* **SET PROBLEM**
Lay out every line of the records below as a Markdown table with the columns "Row" and "Line", numbering the rows and skipping blank lines. Leave the pictures out.

====== INFORMATION PROVIDED ======

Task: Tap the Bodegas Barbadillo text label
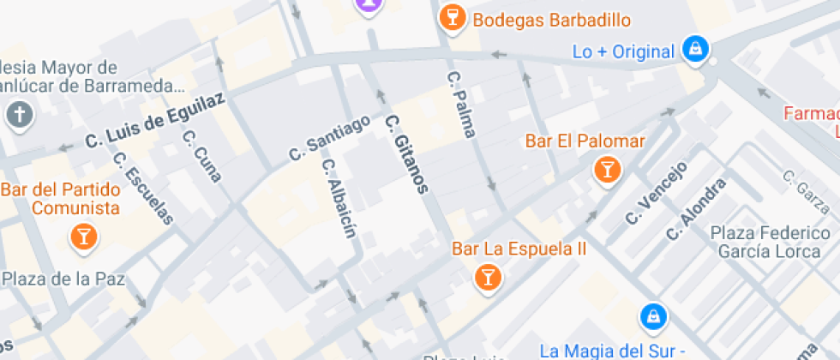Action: pyautogui.click(x=552, y=20)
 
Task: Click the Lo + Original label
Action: pyautogui.click(x=623, y=51)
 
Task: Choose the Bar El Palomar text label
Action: pyautogui.click(x=585, y=141)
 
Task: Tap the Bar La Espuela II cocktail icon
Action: pyautogui.click(x=487, y=276)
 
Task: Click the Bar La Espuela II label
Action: pyautogui.click(x=519, y=249)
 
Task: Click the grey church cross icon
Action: pyautogui.click(x=19, y=115)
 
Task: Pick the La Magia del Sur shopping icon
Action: pyautogui.click(x=653, y=318)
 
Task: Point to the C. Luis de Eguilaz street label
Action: pyautogui.click(x=155, y=120)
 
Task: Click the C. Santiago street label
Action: pyautogui.click(x=330, y=137)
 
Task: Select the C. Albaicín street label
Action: pyautogui.click(x=339, y=198)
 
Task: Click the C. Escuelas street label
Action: pyautogui.click(x=142, y=189)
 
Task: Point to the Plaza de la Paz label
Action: pyautogui.click(x=64, y=279)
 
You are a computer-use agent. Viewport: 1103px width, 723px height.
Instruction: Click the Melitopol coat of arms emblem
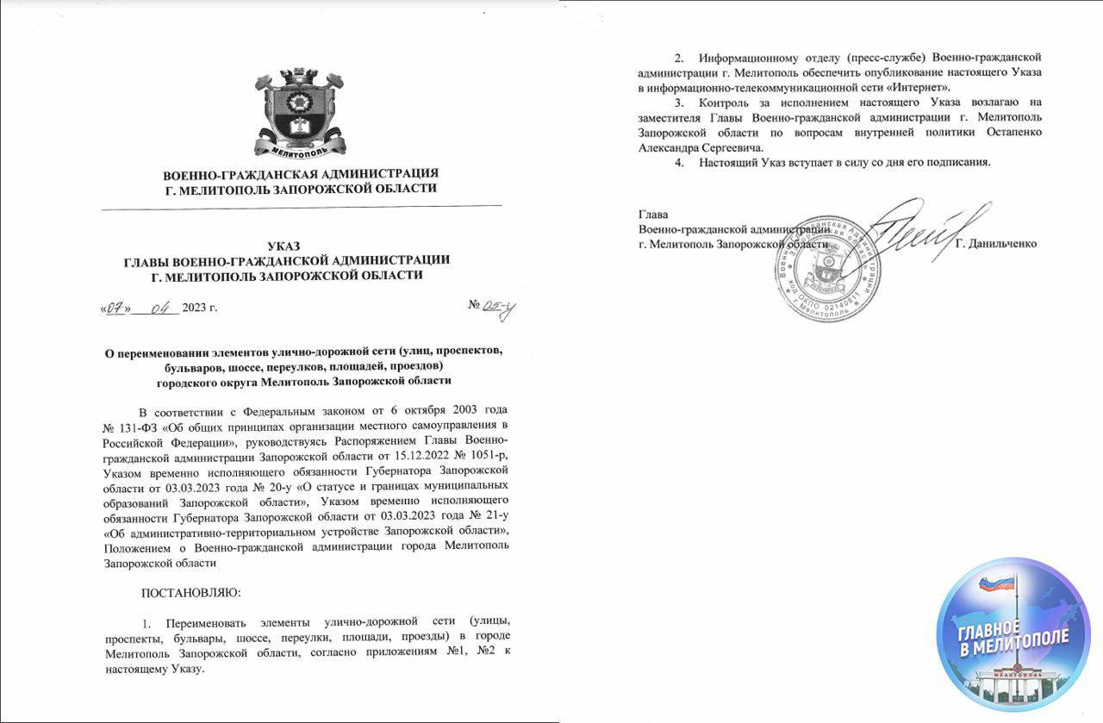tap(301, 113)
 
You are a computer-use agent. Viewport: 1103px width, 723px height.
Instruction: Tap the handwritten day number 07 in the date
tap(115, 310)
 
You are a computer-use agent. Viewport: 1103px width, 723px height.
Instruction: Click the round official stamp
tap(827, 269)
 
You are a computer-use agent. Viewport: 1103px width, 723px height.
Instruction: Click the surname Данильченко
tap(997, 245)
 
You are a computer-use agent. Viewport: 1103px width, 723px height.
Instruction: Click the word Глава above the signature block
tap(653, 214)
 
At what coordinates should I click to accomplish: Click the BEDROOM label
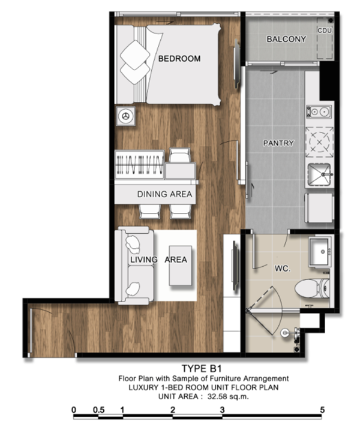pyautogui.click(x=179, y=59)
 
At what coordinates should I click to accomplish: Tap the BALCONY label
pyautogui.click(x=286, y=39)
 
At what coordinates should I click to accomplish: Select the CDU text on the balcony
pyautogui.click(x=325, y=31)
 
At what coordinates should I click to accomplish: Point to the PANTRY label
pyautogui.click(x=278, y=143)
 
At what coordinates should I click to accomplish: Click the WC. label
pyautogui.click(x=283, y=269)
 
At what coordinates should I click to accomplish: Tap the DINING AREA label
pyautogui.click(x=164, y=194)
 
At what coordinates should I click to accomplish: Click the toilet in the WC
pyautogui.click(x=313, y=288)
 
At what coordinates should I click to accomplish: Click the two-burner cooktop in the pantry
pyautogui.click(x=319, y=111)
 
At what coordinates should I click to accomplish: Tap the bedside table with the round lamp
pyautogui.click(x=126, y=116)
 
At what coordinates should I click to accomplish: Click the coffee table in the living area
pyautogui.click(x=181, y=266)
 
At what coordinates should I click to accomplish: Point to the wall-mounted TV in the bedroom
pyautogui.click(x=236, y=64)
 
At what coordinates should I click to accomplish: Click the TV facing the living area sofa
pyautogui.click(x=236, y=267)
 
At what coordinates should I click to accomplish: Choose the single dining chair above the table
pyautogui.click(x=180, y=155)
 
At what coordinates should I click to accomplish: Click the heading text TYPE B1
pyautogui.click(x=202, y=369)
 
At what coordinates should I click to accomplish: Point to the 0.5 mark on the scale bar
pyautogui.click(x=99, y=410)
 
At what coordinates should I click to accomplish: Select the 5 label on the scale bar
pyautogui.click(x=322, y=410)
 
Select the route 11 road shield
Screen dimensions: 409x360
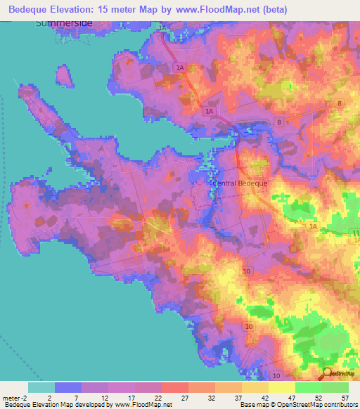click(x=356, y=233)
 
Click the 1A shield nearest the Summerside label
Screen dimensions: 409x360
click(x=164, y=27)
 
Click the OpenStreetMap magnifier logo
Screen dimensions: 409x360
click(x=327, y=373)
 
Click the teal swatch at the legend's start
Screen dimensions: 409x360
click(x=41, y=387)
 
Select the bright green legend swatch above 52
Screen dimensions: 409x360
click(x=308, y=387)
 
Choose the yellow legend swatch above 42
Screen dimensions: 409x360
click(x=255, y=387)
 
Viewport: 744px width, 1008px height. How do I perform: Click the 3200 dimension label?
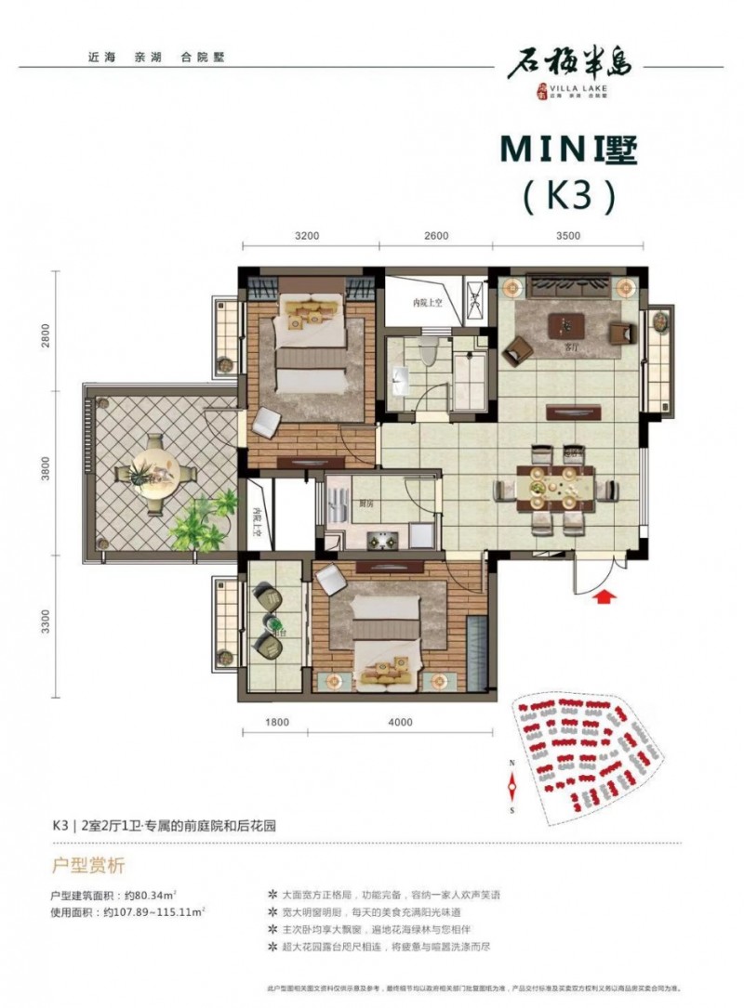pyautogui.click(x=308, y=235)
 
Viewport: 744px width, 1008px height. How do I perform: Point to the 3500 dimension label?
pyautogui.click(x=566, y=235)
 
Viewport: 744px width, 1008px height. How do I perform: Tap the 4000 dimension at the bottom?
pyautogui.click(x=400, y=721)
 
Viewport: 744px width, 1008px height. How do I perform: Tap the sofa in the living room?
pyautogui.click(x=567, y=287)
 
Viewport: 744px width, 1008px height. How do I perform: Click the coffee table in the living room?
pyautogui.click(x=566, y=324)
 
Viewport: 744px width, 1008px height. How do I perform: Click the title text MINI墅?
pyautogui.click(x=569, y=150)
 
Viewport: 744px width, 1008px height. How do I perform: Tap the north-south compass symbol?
pyautogui.click(x=512, y=786)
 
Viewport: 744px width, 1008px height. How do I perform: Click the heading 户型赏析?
pyautogui.click(x=86, y=866)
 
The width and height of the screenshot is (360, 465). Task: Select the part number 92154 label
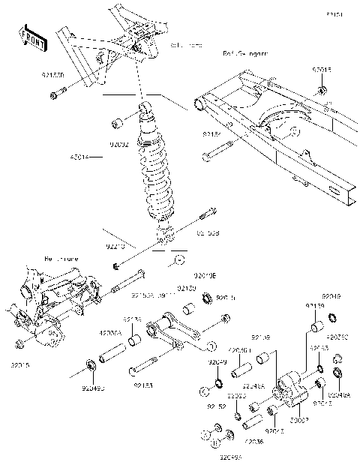[212, 134]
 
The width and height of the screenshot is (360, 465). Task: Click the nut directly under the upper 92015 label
[321, 92]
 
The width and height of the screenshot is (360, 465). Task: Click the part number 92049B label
[94, 388]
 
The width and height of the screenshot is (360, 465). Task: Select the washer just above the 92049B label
[91, 365]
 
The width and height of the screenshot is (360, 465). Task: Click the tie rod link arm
[180, 334]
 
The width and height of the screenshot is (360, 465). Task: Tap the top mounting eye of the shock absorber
[145, 111]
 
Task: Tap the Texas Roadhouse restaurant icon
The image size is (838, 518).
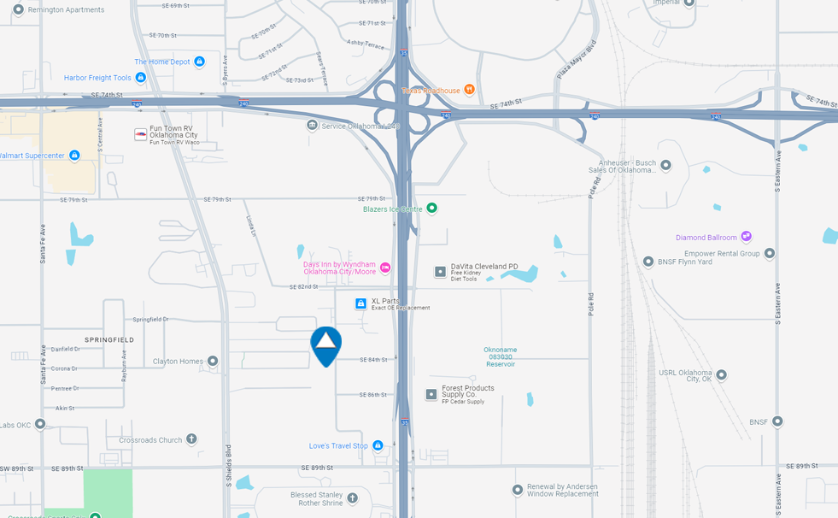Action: (x=469, y=91)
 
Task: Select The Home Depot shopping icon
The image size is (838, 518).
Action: (x=199, y=62)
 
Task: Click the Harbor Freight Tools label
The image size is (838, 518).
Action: (x=97, y=78)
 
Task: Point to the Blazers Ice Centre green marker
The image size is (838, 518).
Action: (x=432, y=208)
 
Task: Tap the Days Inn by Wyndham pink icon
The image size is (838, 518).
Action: (x=384, y=268)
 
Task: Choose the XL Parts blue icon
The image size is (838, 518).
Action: (x=361, y=303)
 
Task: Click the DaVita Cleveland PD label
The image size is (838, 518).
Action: (x=484, y=267)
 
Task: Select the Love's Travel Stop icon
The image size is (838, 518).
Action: (x=378, y=445)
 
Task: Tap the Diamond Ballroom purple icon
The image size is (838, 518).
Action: (x=746, y=237)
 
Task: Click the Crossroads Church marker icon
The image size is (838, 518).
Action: (x=191, y=439)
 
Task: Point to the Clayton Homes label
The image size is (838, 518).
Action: (x=178, y=362)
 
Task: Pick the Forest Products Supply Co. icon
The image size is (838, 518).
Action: (x=431, y=394)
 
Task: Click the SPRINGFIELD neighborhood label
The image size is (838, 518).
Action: (x=108, y=339)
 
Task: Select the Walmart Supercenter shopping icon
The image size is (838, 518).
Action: (x=74, y=156)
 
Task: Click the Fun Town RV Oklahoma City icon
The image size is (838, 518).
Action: (x=140, y=134)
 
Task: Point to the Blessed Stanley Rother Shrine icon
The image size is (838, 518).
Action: (x=352, y=497)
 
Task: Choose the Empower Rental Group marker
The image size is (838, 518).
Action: (x=769, y=253)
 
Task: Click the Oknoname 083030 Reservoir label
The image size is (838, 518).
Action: (x=500, y=356)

======

* **SOLUTION TO THE EXERCISE**
| Row | Line |
|---|---|
| 1 | Task: Tap the Bodegas Barbadillo text label |
| 2 | Action: pyautogui.click(x=552, y=20) |
| 3 | Task: Click the Lo + Original label |
| 4 | Action: pyautogui.click(x=623, y=51) |
| 5 | Task: Choose the Bar El Palomar text label |
| 6 | Action: pyautogui.click(x=585, y=141) |
| 7 | Task: Tap the Bar La Espuela II cocktail icon |
| 8 | Action: pyautogui.click(x=487, y=276) |
| 9 | Task: Click the Bar La Espuela II label |
| 10 | Action: pyautogui.click(x=519, y=249) |
| 11 | Task: Click the grey church cross icon |
| 12 | Action: pyautogui.click(x=19, y=115) |
| 13 | Task: Pick the La Magia del Sur shopping icon |
| 14 | Action: pyautogui.click(x=653, y=318) |
| 15 | Task: Point to the C. Luis de Eguilaz street label |
| 16 | Action: pyautogui.click(x=155, y=120) |
| 17 | Task: Click the C. Santiago street label |
| 18 | Action: pyautogui.click(x=330, y=137) |
| 19 | Task: Select the C. Albaicín street label |
| 20 | Action: pyautogui.click(x=339, y=198) |
| 21 | Task: Click the C. Escuelas street label |
| 22 | Action: pyautogui.click(x=142, y=189) |
| 23 | Task: Point to the Plaza de la Paz label |
| 24 | Action: pyautogui.click(x=64, y=279) |
| 25 | You are a computer-use agent. Viewport: 1103px width, 723px height. |
| 26 | Instruction: Click the Melitopol coat of arms emblem |
| 27 | tap(301, 113) |
| 28 | You are a computer-use agent. Viewport: 1103px width, 723px height. |
| 29 | Instruction: Tap the handwritten day number 07 in the date |
| 30 | tap(115, 310) |
| 31 | You are a computer-use agent. Viewport: 1103px width, 723px height. |
| 32 | Instruction: Click the round official stamp |
| 33 | tap(827, 269) |
| 34 | You are a computer-use agent. Viewport: 1103px width, 723px height. |
| 35 | Instruction: Click the surname Данильченко |
| 36 | tap(997, 245) |
| 37 | You are a computer-use agent. Viewport: 1103px width, 723px height. |
| 38 | Instruction: Click the word Глава above the signature block |
| 39 | tap(653, 214) |
| 40 | At what coordinates should I click to accomplish: Click the BEDROOM label |
| 41 | pyautogui.click(x=179, y=59) |
| 42 | At what coordinates should I click to accomplish: Tap the BALCONY label |
| 43 | pyautogui.click(x=286, y=39) |
| 44 | At what coordinates should I click to accomplish: Select the CDU text on the balcony |
| 45 | pyautogui.click(x=325, y=31) |
| 46 | At what coordinates should I click to accomplish: Point to the PANTRY label |
| 47 | pyautogui.click(x=278, y=143) |
| 48 | At what coordinates should I click to accomplish: Click the WC. label |
| 49 | pyautogui.click(x=283, y=269) |
| 50 | At what coordinates should I click to accomplish: Tap the DINING AREA label |
| 51 | pyautogui.click(x=164, y=194) |
| 52 | At what coordinates should I click to accomplish: Click the toilet in the WC |
| 53 | pyautogui.click(x=313, y=288) |
| 54 | At what coordinates should I click to accomplish: Click the two-burner cooktop in the pantry |
| 55 | pyautogui.click(x=319, y=111) |
| 56 | At what coordinates should I click to accomplish: Tap the bedside table with the round lamp |
| 57 | pyautogui.click(x=126, y=116) |
| 58 | At what coordinates should I click to accomplish: Click the coffee table in the living area |
| 59 | pyautogui.click(x=181, y=266) |
| 60 | At what coordinates should I click to accomplish: Point to the wall-mounted TV in the bedroom |
| 61 | pyautogui.click(x=236, y=64) |
| 62 | At what coordinates should I click to accomplish: Click the TV facing the living area sofa |
| 63 | pyautogui.click(x=236, y=267) |
| 64 | At what coordinates should I click to accomplish: Choose the single dining chair above the table |
| 65 | pyautogui.click(x=180, y=155) |
| 66 | At what coordinates should I click to accomplish: Click the heading text TYPE B1 |
| 67 | pyautogui.click(x=202, y=369) |
| 68 | At what coordinates should I click to accomplish: Point to the 0.5 mark on the scale bar |
| 69 | pyautogui.click(x=99, y=410) |
| 70 | At what coordinates should I click to accomplish: Select the 5 label on the scale bar |
| 71 | pyautogui.click(x=322, y=410) |
| 72 | Select the route 11 road shield |
| 73 | Screen dimensions: 409x360 |
| 74 | click(x=356, y=233) |
| 75 | Click the 1A shield nearest the Summerside label |
| 76 | Screen dimensions: 409x360 |
| 77 | click(x=164, y=27) |
| 78 | Click the OpenStreetMap magnifier logo |
| 79 | Screen dimensions: 409x360 |
| 80 | click(x=327, y=373) |
| 81 | Click the teal swatch at the legend's start |
| 82 | Screen dimensions: 409x360 |
| 83 | click(x=41, y=387) |
| 84 | Select the bright green legend swatch above 52 |
| 85 | Screen dimensions: 409x360 |
| 86 | click(x=308, y=387) |
| 87 | Choose the yellow legend swatch above 42 |
| 88 | Screen dimensions: 409x360 |
| 89 | click(x=255, y=387) |
| 90 | Viewport: 744px width, 1008px height. How do I perform: Click the 3200 dimension label? |
| 91 | pyautogui.click(x=308, y=235) |
| 92 | Viewport: 744px width, 1008px height. How do I perform: Point to the 3500 dimension label? |
| 93 | pyautogui.click(x=566, y=235) |
| 94 | Viewport: 744px width, 1008px height. How do I perform: Tap the 4000 dimension at the bottom? |
| 95 | pyautogui.click(x=400, y=721) |
| 96 | Viewport: 744px width, 1008px height. How do I perform: Tap the sofa in the living room? |
| 97 | pyautogui.click(x=567, y=287) |
| 98 | Viewport: 744px width, 1008px height. How do I perform: Click the coffee table in the living room? |
| 99 | pyautogui.click(x=566, y=324) |
| 100 | Viewport: 744px width, 1008px height. How do I perform: Click the title text MINI墅? |
| 101 | pyautogui.click(x=569, y=150) |
| 102 | Viewport: 744px width, 1008px height. How do I perform: Tap the north-south compass symbol? |
| 103 | pyautogui.click(x=512, y=786) |
| 104 | Viewport: 744px width, 1008px height. How do I perform: Click the heading 户型赏析? |
| 105 | pyautogui.click(x=86, y=866) |
| 106 | The width and height of the screenshot is (360, 465). Task: Select the part number 92154 label |
| 107 | [212, 134] |
| 108 | The width and height of the screenshot is (360, 465). Task: Click the nut directly under the upper 92015 label |
| 109 | [321, 92] |
| 110 | The width and height of the screenshot is (360, 465). Task: Click the part number 92049B label |
| 111 | [94, 388] |
| 112 | The width and height of the screenshot is (360, 465). Task: Select the washer just above the 92049B label |
| 113 | [91, 365] |
| 114 | The width and height of the screenshot is (360, 465). Task: Click the tie rod link arm |
| 115 | [180, 334] |
| 116 | The width and height of the screenshot is (360, 465). Task: Tap the top mounting eye of the shock absorber |
| 117 | [145, 111] |
| 118 | Task: Tap the Texas Roadhouse restaurant icon |
| 119 | The image size is (838, 518). |
| 120 | Action: (x=469, y=91) |
| 121 | Task: Select The Home Depot shopping icon |
| 122 | The image size is (838, 518). |
| 123 | Action: (x=199, y=62) |
| 124 | Task: Click the Harbor Freight Tools label |
| 125 | The image size is (838, 518). |
| 126 | Action: (x=97, y=78) |
| 127 | Task: Point to the Blazers Ice Centre green marker |
| 128 | The image size is (838, 518). |
| 129 | Action: (x=432, y=208) |
| 130 | Task: Tap the Days Inn by Wyndham pink icon |
| 131 | The image size is (838, 518). |
| 132 | Action: (x=384, y=268) |
| 133 | Task: Choose the XL Parts blue icon |
| 134 | The image size is (838, 518). |
| 135 | Action: (x=361, y=303) |
| 136 | Task: Click the DaVita Cleveland PD label |
| 137 | The image size is (838, 518). |
| 138 | Action: (x=484, y=267) |
| 139 | Task: Select the Love's Travel Stop icon |
| 140 | The image size is (838, 518). |
| 141 | Action: (x=378, y=445) |
| 142 | Task: Tap the Diamond Ballroom purple icon |
| 143 | The image size is (838, 518). |
| 144 | Action: (x=746, y=237) |
| 145 | Task: Click the Crossroads Church marker icon |
| 146 | The image size is (838, 518). |
| 147 | Action: (x=191, y=439) |
| 148 | Task: Point to the Clayton Homes label |
| 149 | The image size is (838, 518). |
| 150 | Action: (x=178, y=362) |
| 151 | Task: Pick the Forest Products Supply Co. icon |
| 152 | The image size is (838, 518). |
| 153 | Action: (x=431, y=394) |
| 154 | Task: Click the SPRINGFIELD neighborhood label |
| 155 | The image size is (838, 518). |
| 156 | Action: (x=108, y=339) |
| 157 | Task: Select the Walmart Supercenter shopping icon |
| 158 | The image size is (838, 518). |
| 159 | Action: (x=74, y=156) |
| 160 | Task: Click the Fun Town RV Oklahoma City icon |
| 161 | The image size is (838, 518). |
| 162 | Action: (x=140, y=134) |
| 163 | Task: Point to the Blessed Stanley Rother Shrine icon |
| 164 | The image size is (838, 518). |
| 165 | Action: (x=352, y=497) |
| 166 | Task: Choose the Empower Rental Group marker |
| 167 | The image size is (838, 518). |
| 168 | Action: (x=769, y=253) |
| 169 | Task: Click the Oknoname 083030 Reservoir label |
| 170 | The image size is (838, 518). |
| 171 | Action: (x=500, y=356) |